Fr., 12. Nov. | Heiligenhaus, Café der VHS

Jörg Potthaus liest aus "Warten auf Julie"

Der zweite Roman von Jörg Potthaus folgt einer grandiosen idé fixe: der Erzähler glaubt, einer Figur aus dem Roman "Nachtzug nach Lissanbon" begegnet zu sein und folgt Jahre später ihrer Spur nach Bern... Anmeldung erforderlich, Eintritt 5 €, Teilnehmerzahl begrenzt!
Jörg Potthaus liest aus "Warten auf Julie"

Zeit & Ort

12. Nov., 19:00
Heiligenhaus, Café der VHS, Südring 159, 42579 Heiligenhaus, Deutschland

Über die Veranstaltung

Der Kettwiger Jörg Potthaus, Jg. 1954, unterrichtete lange Jahre am  Immanuel-Kant-Gymnasium Heiligenhaus.

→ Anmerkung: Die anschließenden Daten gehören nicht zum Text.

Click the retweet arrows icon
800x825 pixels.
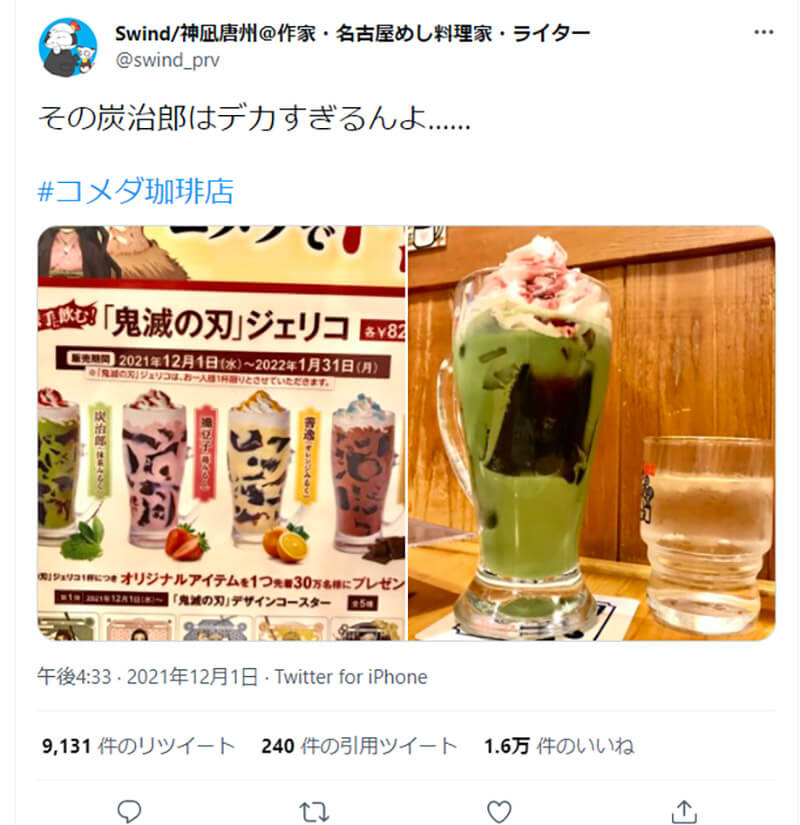tap(314, 811)
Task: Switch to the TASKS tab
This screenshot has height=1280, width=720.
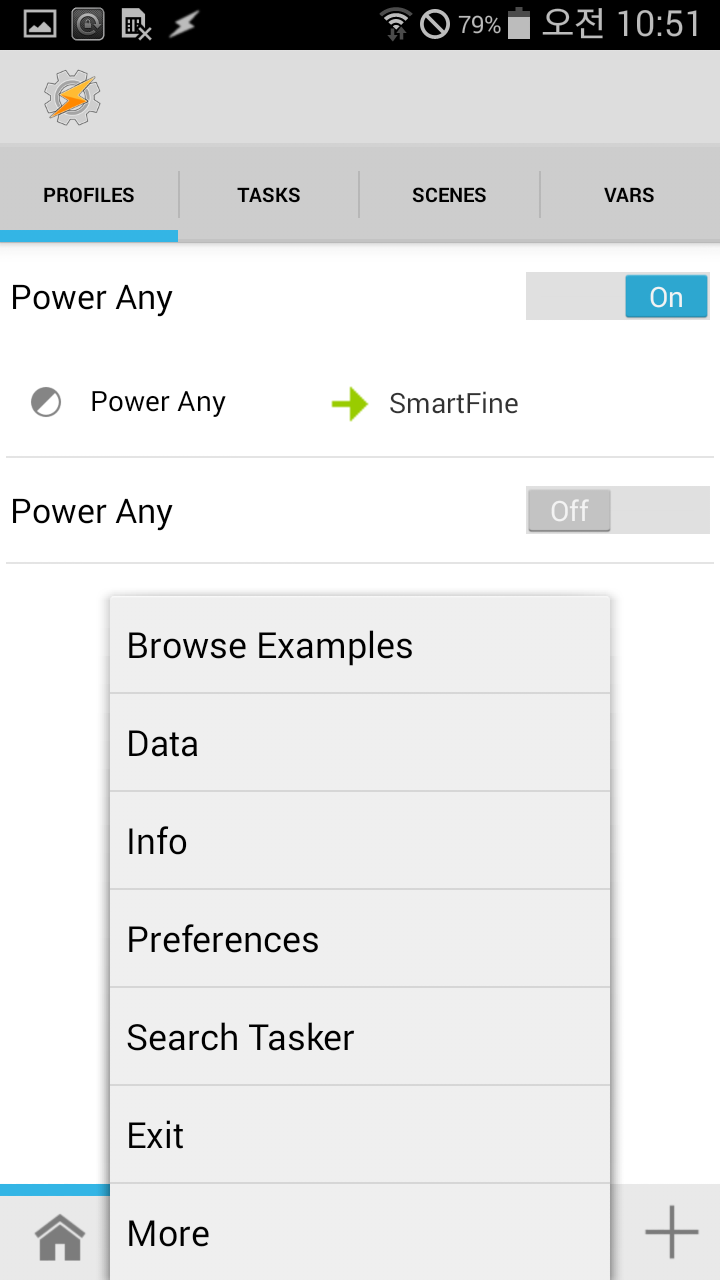Action: coord(268,195)
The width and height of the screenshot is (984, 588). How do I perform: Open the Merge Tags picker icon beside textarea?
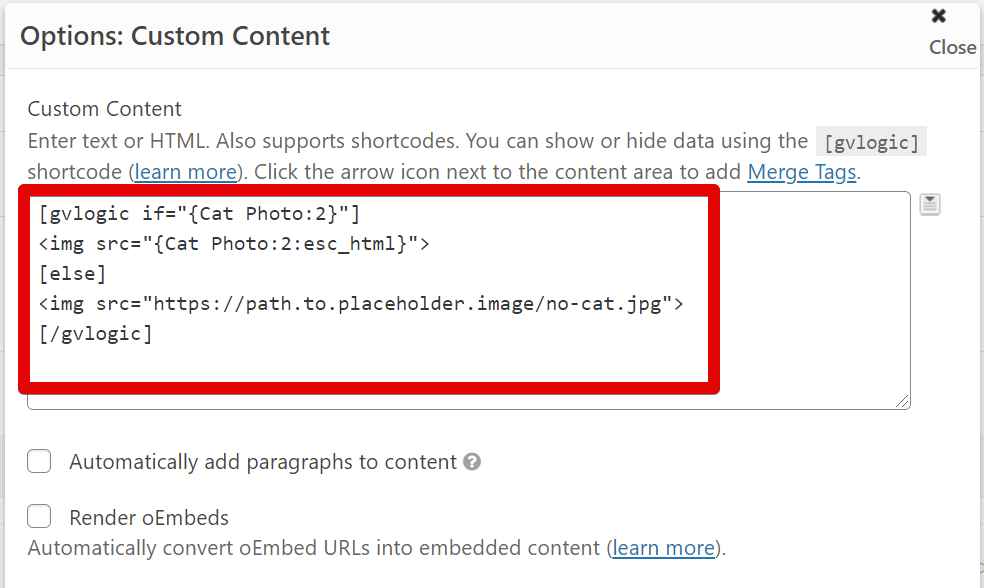pos(930,205)
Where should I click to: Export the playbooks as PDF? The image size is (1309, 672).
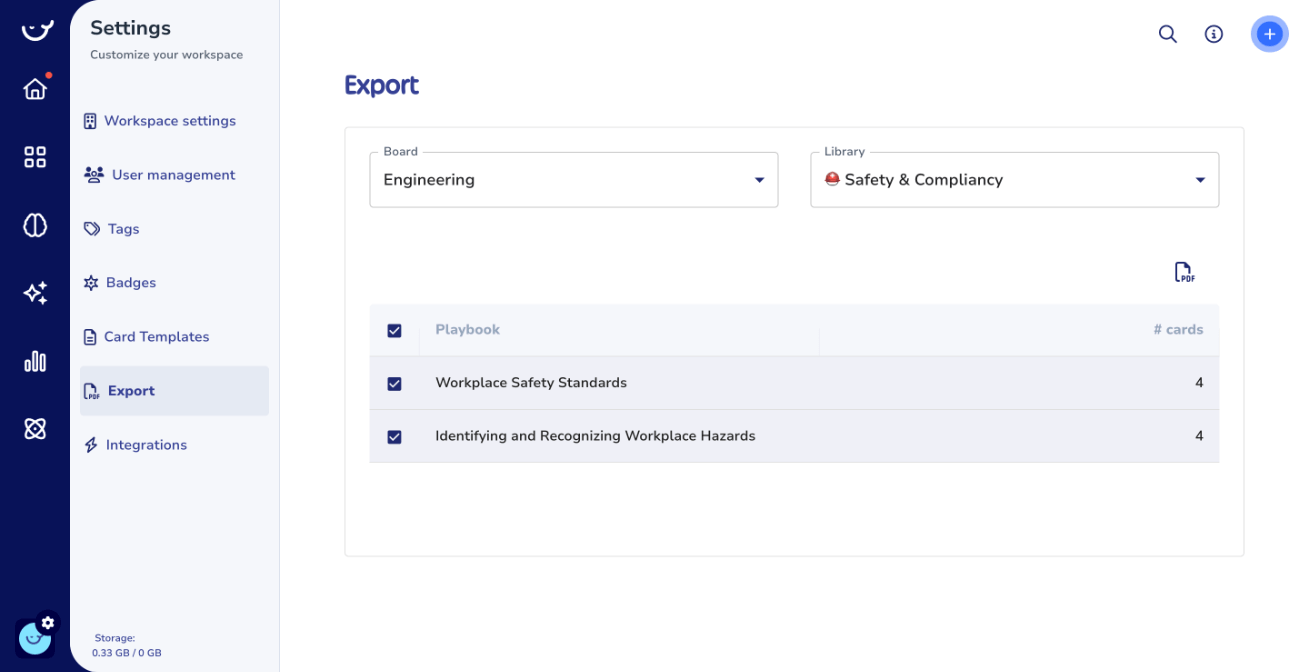pos(1184,271)
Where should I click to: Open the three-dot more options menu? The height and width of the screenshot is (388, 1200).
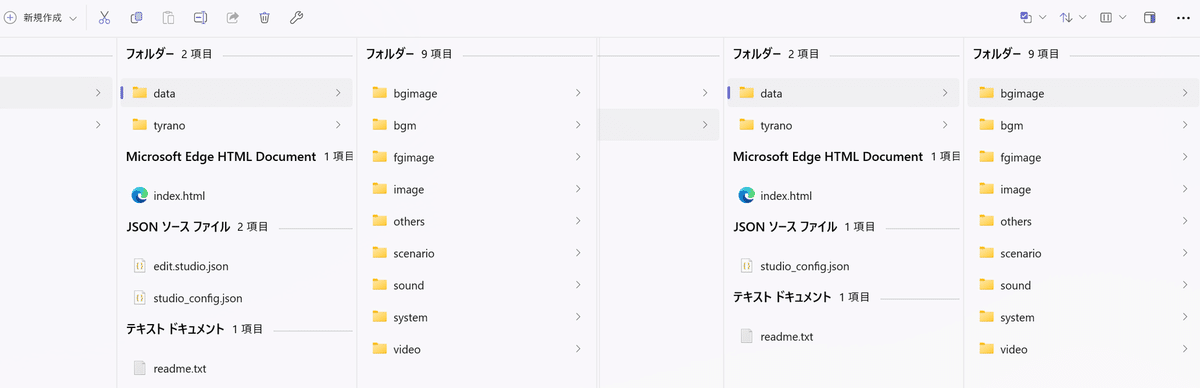pyautogui.click(x=1184, y=18)
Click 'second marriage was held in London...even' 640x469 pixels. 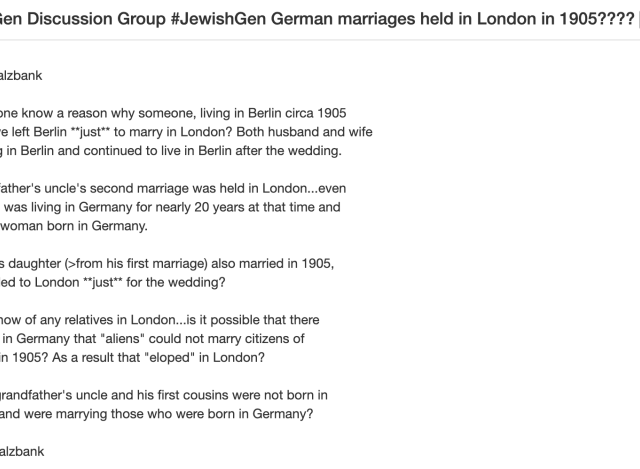pyautogui.click(x=218, y=188)
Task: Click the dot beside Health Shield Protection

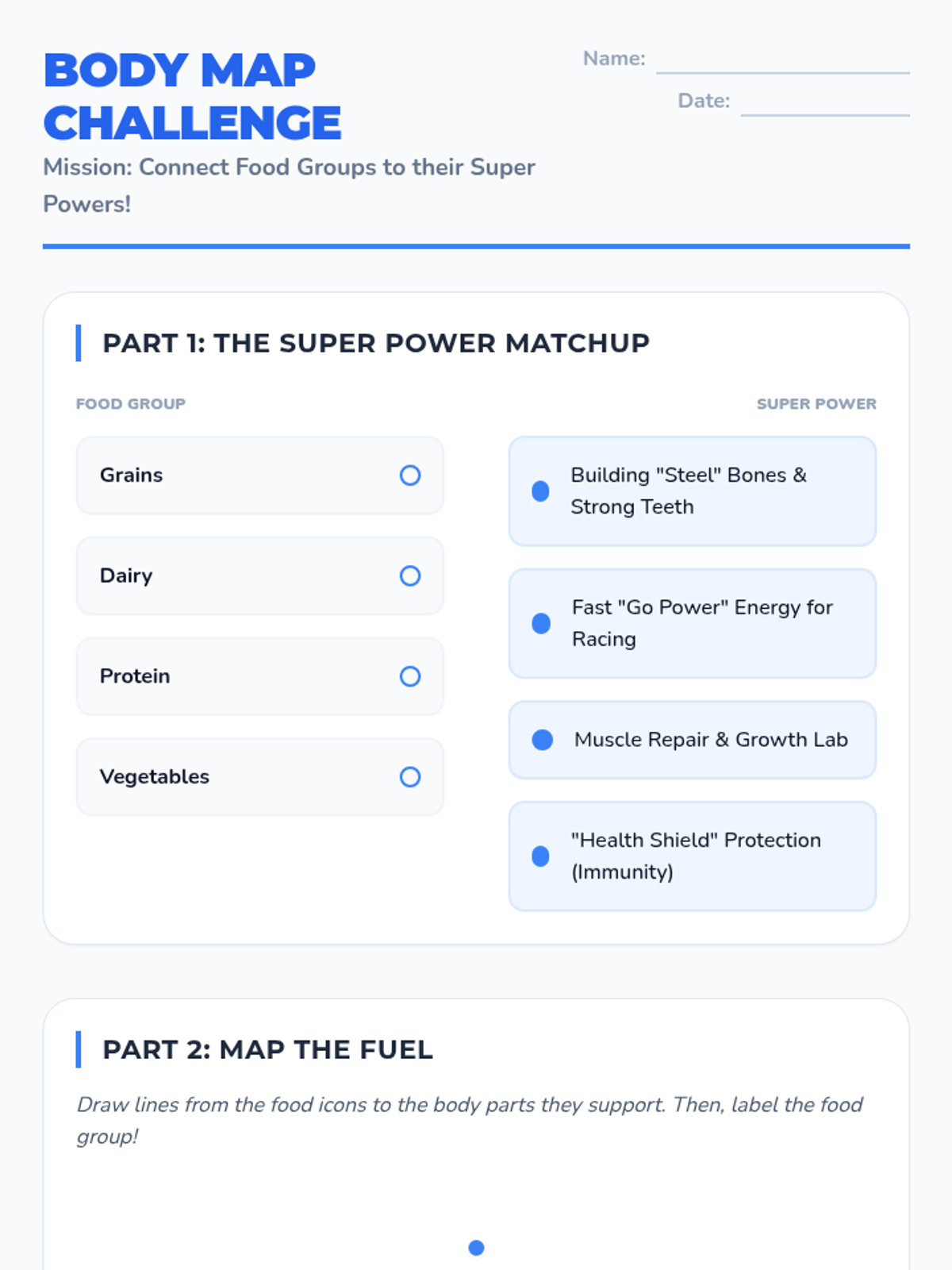Action: coord(541,856)
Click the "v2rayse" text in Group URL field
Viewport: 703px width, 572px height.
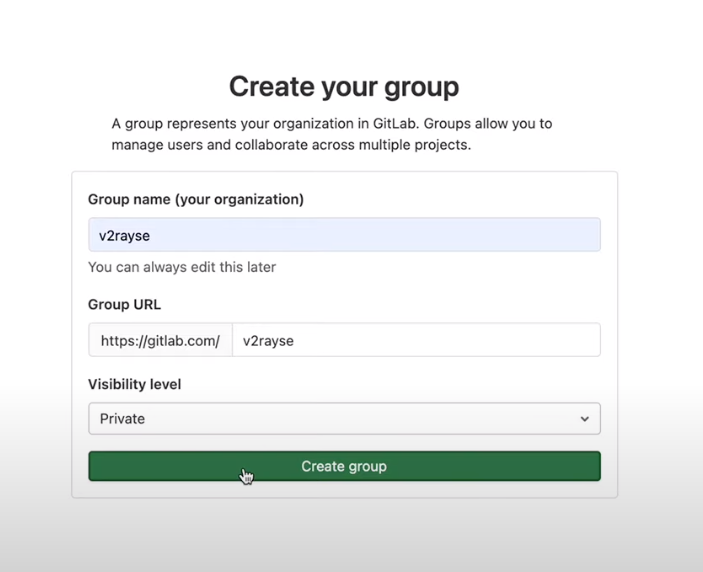(268, 341)
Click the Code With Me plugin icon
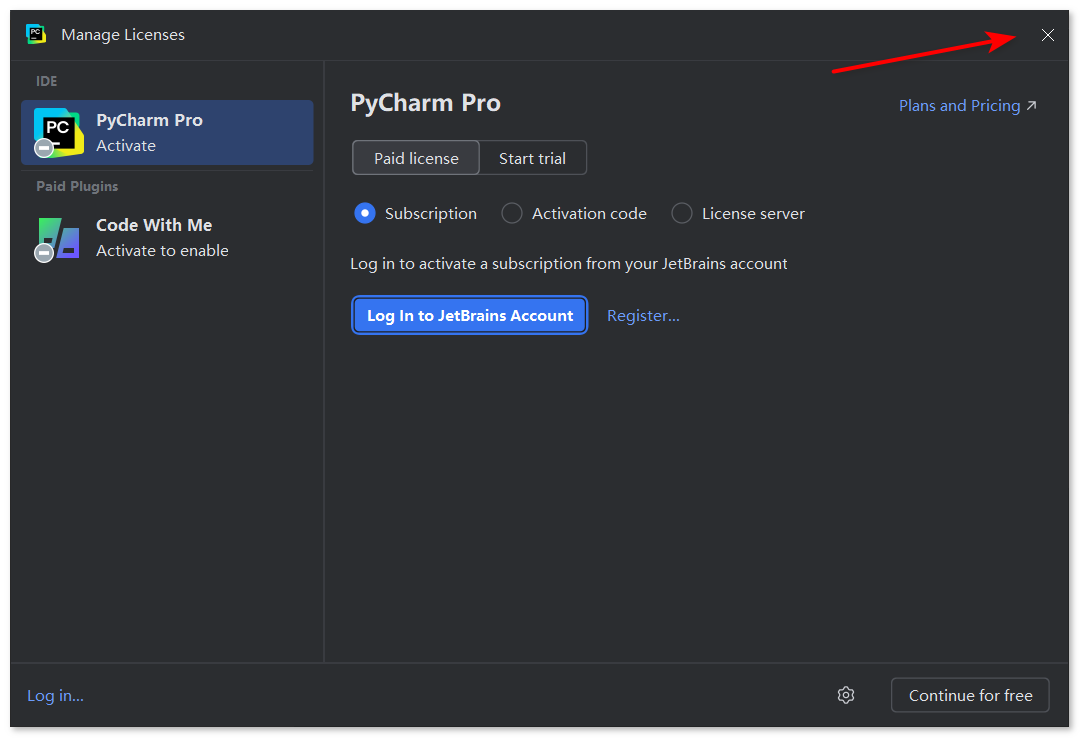 coord(59,238)
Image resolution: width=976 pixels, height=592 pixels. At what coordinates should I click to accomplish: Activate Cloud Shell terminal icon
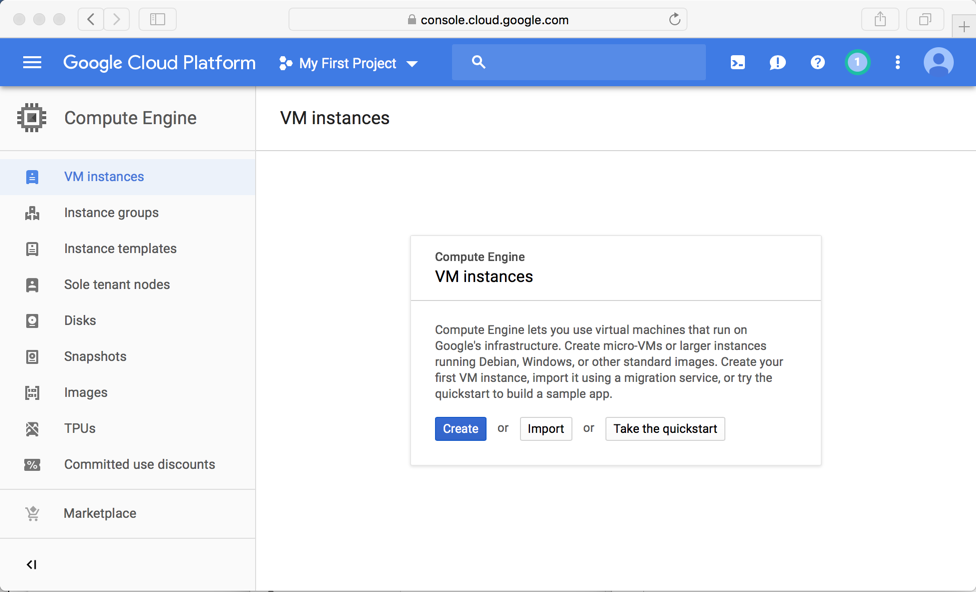737,63
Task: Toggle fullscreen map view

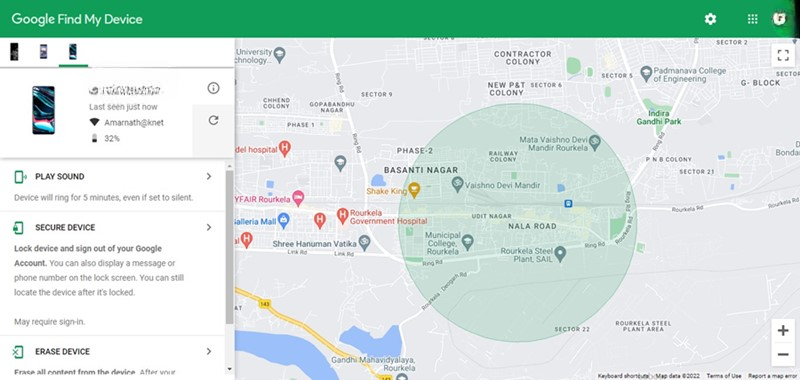Action: point(783,56)
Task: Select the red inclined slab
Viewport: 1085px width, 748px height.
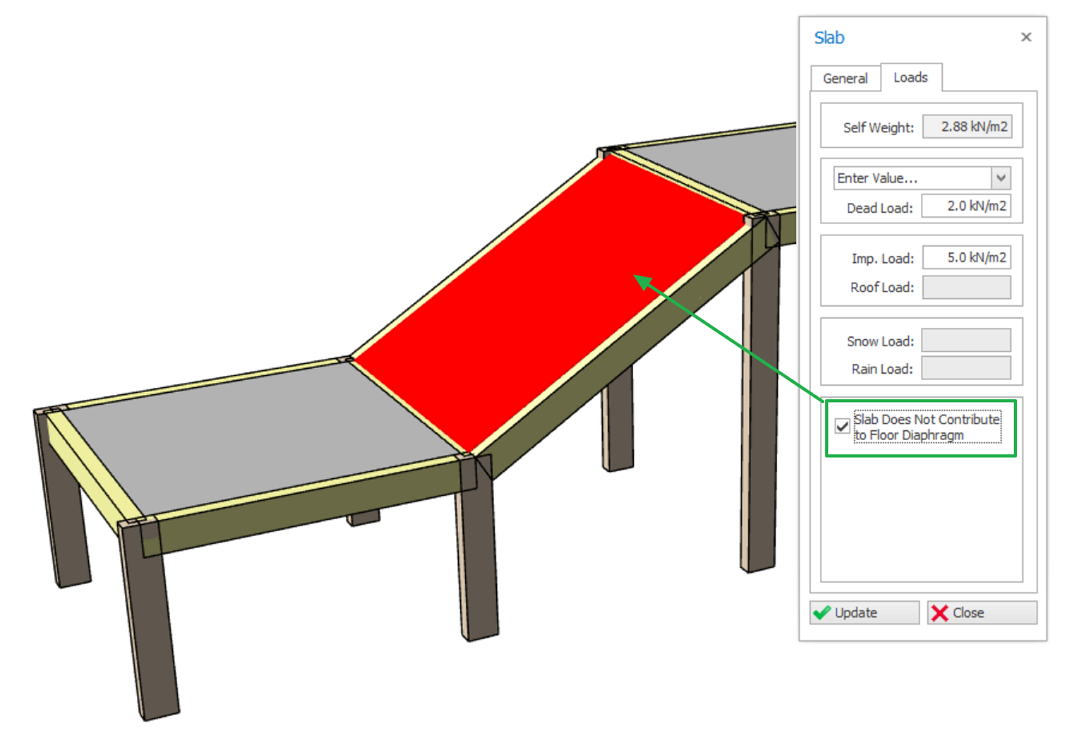Action: [x=550, y=300]
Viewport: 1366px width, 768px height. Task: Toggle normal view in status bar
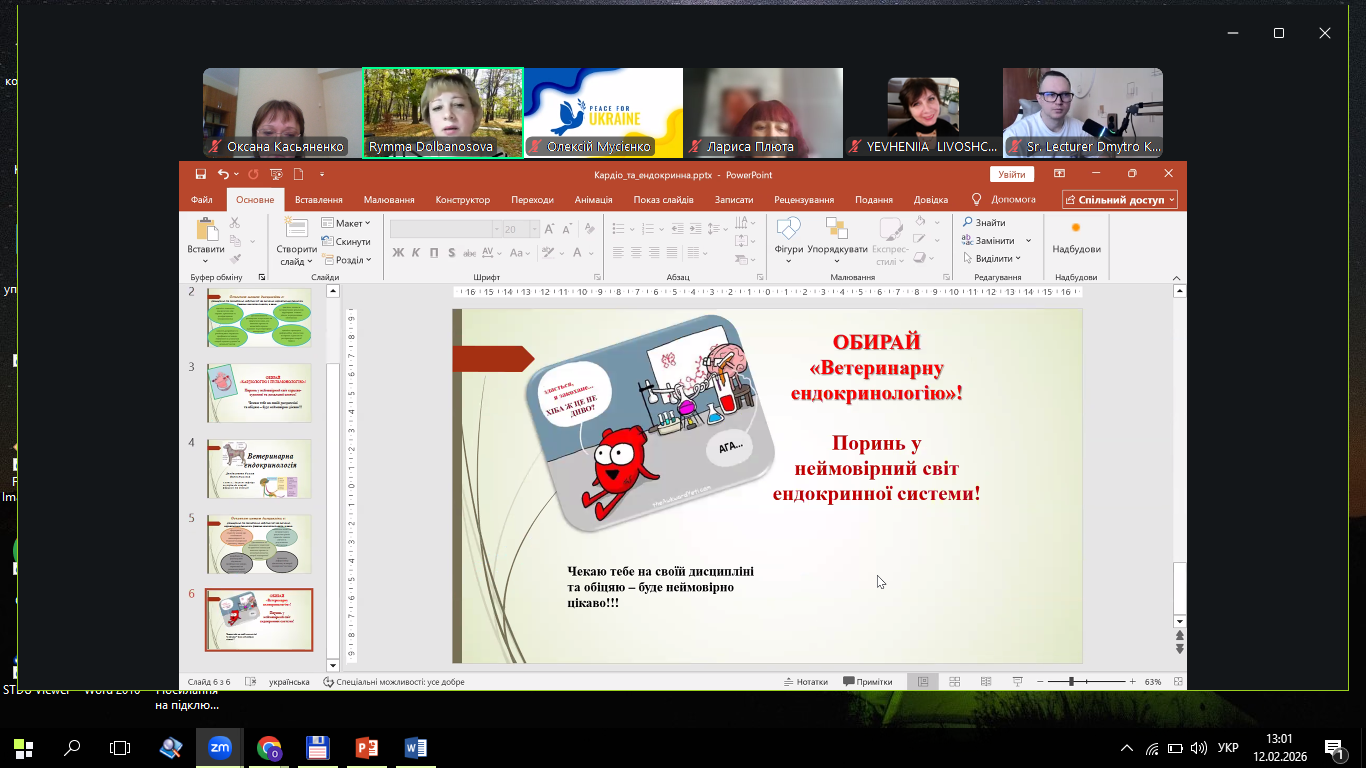(x=923, y=682)
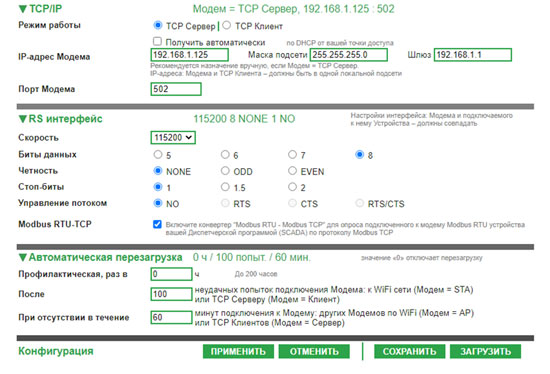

Die Begegnung mit dem bekannten  Schriftsteller Bodo Kirchhoff, Träger des Deutschen Buchpreises 2016,  und die Teilnahme an dessen, zusammen mit seiner Ehefrau Ulrike,  alljährlich am Gardasee abgehaltenen Schreibseminare, gaben Potthaus den  entscheidenden Impuls für seinen ersten erfolgreichen Roman  „Dionysos-Bar“ (2018). Die Freundschaft zwischen dem Neu-Autor und  seinem Mentor sorgten dafür, dass Kirchhoff im gleichen Jahr für eine  ausverkaufte, auch überregional vielbeachtete Lesung im Abtskücher  Museum Heiligenhaus gewonnen werden konnte. Erneut vom Ehepaar Kirchhoff mit Rat und Tat begleitet, legt Potthaus jetzt seinen zweiten Roman „Warten auf Julie“ vor. Aus dem Klappentext: Ist es möglich, dass eine literarische Figur im wirklichen Leben Gestalt annimmt? Im  zweiten Roman von Jörg Potthaus verschwimmen Realität und Fiktion, Orte  und Zeiten. Mallorca, Zürich, Bern, Mühlheim a.d. Ruhr – der Leser  findet sich, zusammen mit Johannes, dem Ich-Erzähler, bei umtriebigen  Hotelkellnern und Barkeepern, einem seltsamen Mann, der die Zeit  anhalten will, nimmt an legendären Fußballspielen teil, taucht  zwischendurch ein in die Welt der Rockmusik. Und lernt einen Schweizer  Schriftsteller kennen, der mit einem vor 15 Jahren geschriebenen Buch im  Grunde alles auslöst. Im Mittelpunkt aber steht die Liebesgeschichte  zwischen Johannes, dem desillusionierten Ex-Lehrer, und der – offenbar  dem Roman „Nachtzug nach Lissabon“ entsprungenen - 25 Jahre jüngeren  Julie Laforêt, die zeigt, was geschehen kann, wenn durch die Kraft der  literarischen Einbildung ein lang gehegter Liebes-Traum für einen kurzen  Moment Wahrheit werden soll. „Auch, wenn das Schreiben schon ein  Lieben ist, kann man von der Sehnsucht nach Liebe so erzählen, dass am  Ende unerwartet eine Hand auf der Schulter des Erzählers den Leser  gleich mitberührt“.  (Bodo Kirchhoff über „Warten auf Julie“). Der  Verleger des Kettwiger Hummelshain-Verlages, in dem beide Romane von  Potthaus erschienen sind, Peter Marx, wird bei der Lesung anwesend sein  und anschließend gerne Auskunft über den Verlag und sein Programm geben.